Jakarta, Beritasatu.com - Aparat TNI-Polri masih mengejar sejumlah pentolan Kelompok Kriminal Bersenjata (KKB) yang terlibat serangkaian kekerasan di Papua. Dua di antaranya adalah Lekagak Telenggen dan Abu Bakar Kogoya .

“Kedua orang itu masih buron. Masih kami kejar bersama sejumlah buron yang lain,” kata Kabid Humas Polda Papua Kombes Ahmad Musthofa Kamal saat dihubungi Beritasatu.com Jumat (17/4/2020). Selain keduanya ada juga Militer Murib dan Yunus Kobogau.

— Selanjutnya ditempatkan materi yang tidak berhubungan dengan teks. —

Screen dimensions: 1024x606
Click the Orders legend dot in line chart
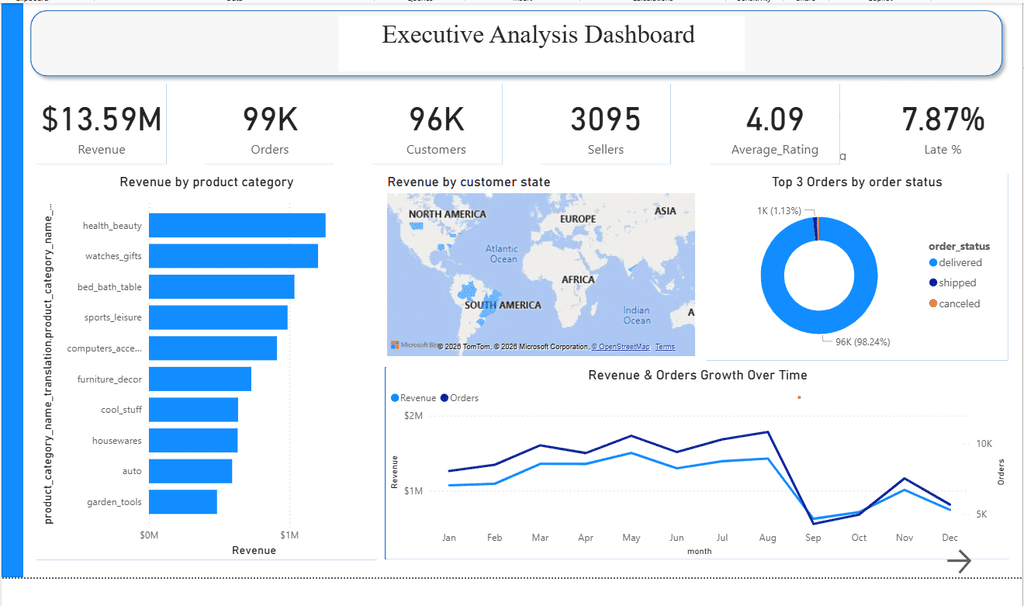coord(445,398)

Seperti diberitakan, kolaborasi TNI-Polri dalam mengejar dan melakukan penegakan hukum terhadap KKB atau Organisasi Papua Merdeka  mulai membuahkan hasil. Tujuh orang ditembak mati dan seorang ditangkap hidup-hidup.

Menurut Kapolda Papua Paulus Waterpauw, kelompok yang dipimpin Lekagak dan Abu Bakar itu tercatat melakukan sejumlah pelanggaran hukum di bumi Cenderawasih. Di antaranya aksi penyanderaan terhadap tiga orang guru di Aroanop pada 15 Februari 2020 dan penembakan di Kampung Zipabera, Distrik Tembagapura pada 28 Februari 2020 yang mengakibatkan Bharada Doni Priyanto tewas.

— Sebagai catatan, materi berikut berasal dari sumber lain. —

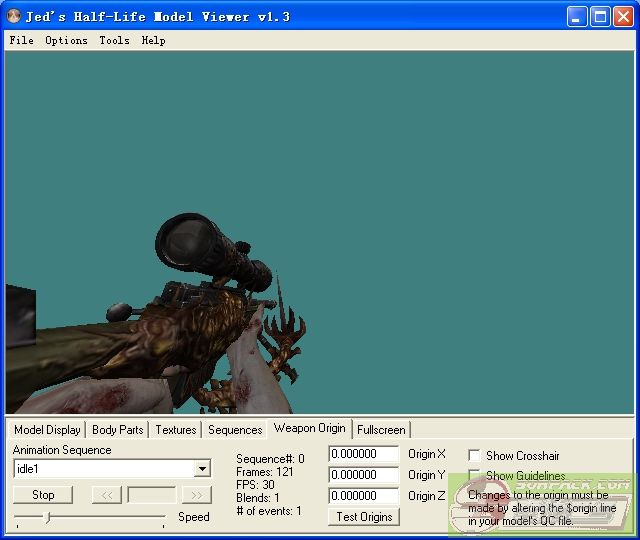Open the Options menu
The height and width of the screenshot is (540, 640).
pos(66,40)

Juga penembakan terhadap mobil Patroli Polsek Tembagapura di Kampung Utikini, Distrik Tembagapura 2 Maret 2020, penembakan Pos TNI 754 di Opitawak, Tembagapura 5 dan 6 Maret 2020, pembakaran bangunan di Blok A Opitawak tanggal 6 Maret 2020, dan pembakaran terhadap kantor Desa Opitawak tanggal 7 Maret 2020.

Yang lain terlibat dalam aksi kontak tembak dengan Satgas Nemangkawi dan Brimob Satgas Aman Nusa di Kampung Utikini Distrik Tembagapura pada 9 Maret 2020, pembakaran gereja di Opitawak tanggal 13 Maret 2020, dan penembakan karyawan PT Freeport Indonesia di area Kuala Kencana pada 30 Maret 2020. Termasuk juga kontak tembak dengan Satgas Amole Brimob Iwaka 3 April 2020 dan penembakan terhadap mobil bahan makan dan mobil pengawal di MP 61 Tembagapura pada 11 April 2020.

Untuk itu, tim gabungan TNI-Polri telah melakukan upaya  penegakan hukum terhadap mereka. Identitas anggota KKB yang tewas  adalah Lani Magai, Nopen Waker, Nico, Lera Magai, Tandi Kogoya, Manu Kogoya, dan Menderita Walia. Sedangkan Ivan Sambom ditangkap karena berperan sebagai mata-mata.